California Doubles SGIP Benefits, Gives Big Boost to Energy Storage Funding
Citing the benefits of energy storage for reducing greenhouse gas emissions, providing grid support and promoting market transformation, California regulators have doubled incentives for the Self-Generation Incentive Program, giving the lion’s share to energy storage funding.
The state’s investor-owned utilities in 2017, 2018 and 2019 must collect $83 million annually for the SGIP program, which is double the amount collected in 2008, according to a new ruling by the California Public Utilities Commission.
Energy storage will get 85 percent of the extra funds, with 90 percent going to projects larger than 10 kW and 10 percent going to residential projects less than or equal to 10 kW, said the ruling. Fifteen percent of the extra SGIP funding will go to renewable generation projects.
In addition, a not-yet-determined amount of the funds will go to projects located in disadvantaged communities in California.

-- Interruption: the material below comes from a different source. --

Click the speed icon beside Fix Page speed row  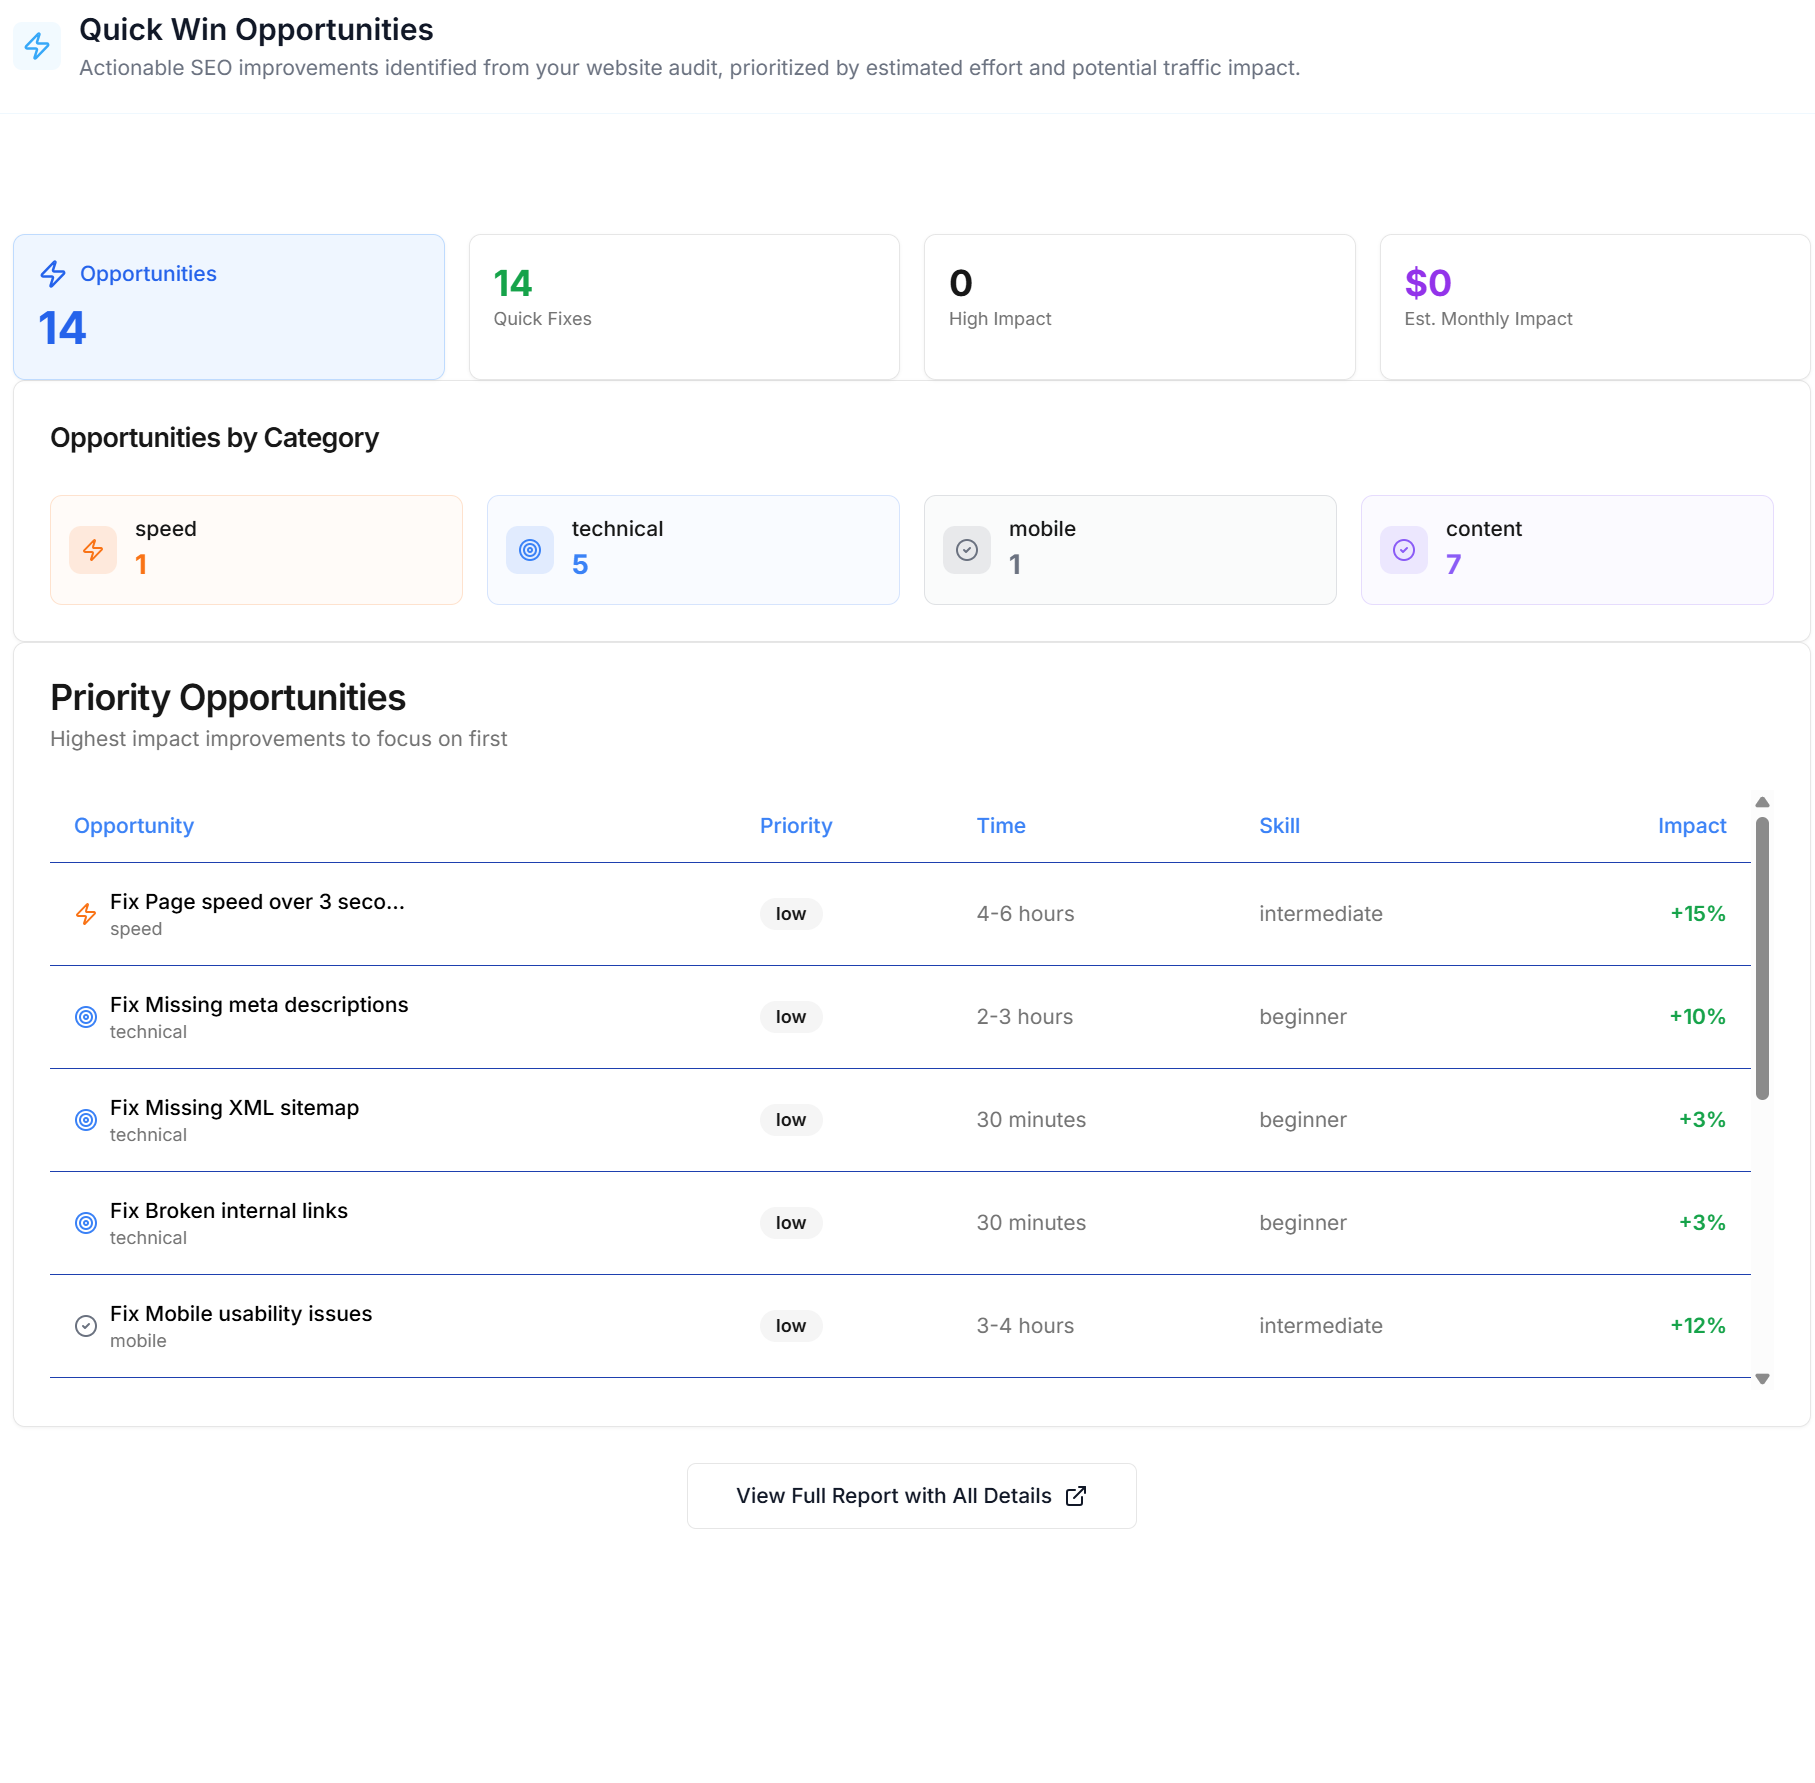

“To promote SGIP goals of GHG reductions, grid support and market transformation, the allocation of the SGIP incentive budget authorized by AB 1637 should be 85 percent for the energy storage category,” said the ruling.
The program in the past has been criticized for how funds were allocated to applicants.
Initially, funds were allocated on a first-come first-serve basis and it was a “cat fight,” said John Sarter, CEO and founder of developer Off the Grid Design, whose nanogrid project, Sol-Lux Alpha, received funding through the program.
Due to recent changes, the program is now a lottery and submissions are placed in buckets based on their performance, with a focus on reducing greenhouse gas emissions.
“It is great to see more SGIP funds going into the energy storage sector. In my opinion this technology has the greatest potential to transform our energy generation and distribution industries than any other single technology,” said Sarter, who plans on applying for the funding for his next project. “The ‘grid’ as we know it will cease to exist. It will transform to a series of interconnected microgrids. It’s really not a matter of ‘maybe’ or ‘if’ anymore, it’s a matter of when. Much will depend on political will here in the USA.”
He added, “In my opinion, the USA cannot afford to let other nations take the lead in the microgrid energy sector.”
“…the USA cannot afford to let other nations take the lead in the microgrid energy sector.”
In the ruling, the CPUC noted that demand for SGIP incentives has outstripped available funds in recent offerings and explained why energy storage should play such a crucial role.
“Considering SGIP more broadly, as the proportion of renewable electricity on the grid increases, energy storage will play an increasingly important role in meeting California’s climate goals. Additional funding for the energy storage category can help facilitate market transformation similar to how the California Solar Initiative program played an important role in the deployment of solar photovoltaic systems throughout the state,” the CPUC said.
Broad support for doubling SGIP
Most of the parties supported the plan to double SGIP funding, said the ruling. They argued that strong market demand, especially for energy storage, supported the increase in funding. However, the investor-owned utilities opposed the doubling of funding, calling for a 50 percent increase over the amount collected in 2008, with more funds allocated only after the program was fully subscribed. Another opposing party argued that it’s unclear whether energy storage reduces greenhouse gas emissions.
“As we affirmed recently in D.16-06-055, the commission continues to see value in SGIP and expects this value to continue through 2019. Therefore, based on the broad support from parties and the customer demand for distributed resources participating in SGIP, we find that adopting the maximum increase in SGIP funding authorized by AB 1637 is reasonable and additional collections should begin for calendar year 2017,” said the ruling.
The parties argued for a number of different options for dividing up the funds among storage and renewables. For example, one proposal was for funds from gas ratepayers to be reserved for renewable and non-renewable natural gas projects, and for energy storage paired with a natural gas onsite generation.
“After considering all comments we determine that allocating the AB 1637 funds according to a 85%/15% split for the energy storage and renewable generation categories, respectively, best effectuates the SGIP goals of GHG reductions and market transformation that have been amplified by the Legislature in recent years,” said the order.
History of SGIP
In 2001, the SGIP program was created in response to AB 970, which said the CPUC should provide incentives for distributed generation resources to reduce peak demand, said the ruling.
Since 2001, the Legislature has refined and extended SGIP several times.
On Sept. 26, Gov. Brown signed AB 1637, which provided for higher collections for SGIP, in part to boost market transformation. That’s already happening, said Sarter.
“With renewable energy and storage prices falling and better technology moving forward, the SGIP funding begins to become less relevant, and that is the way subsidies should work… to accelerate technologies.”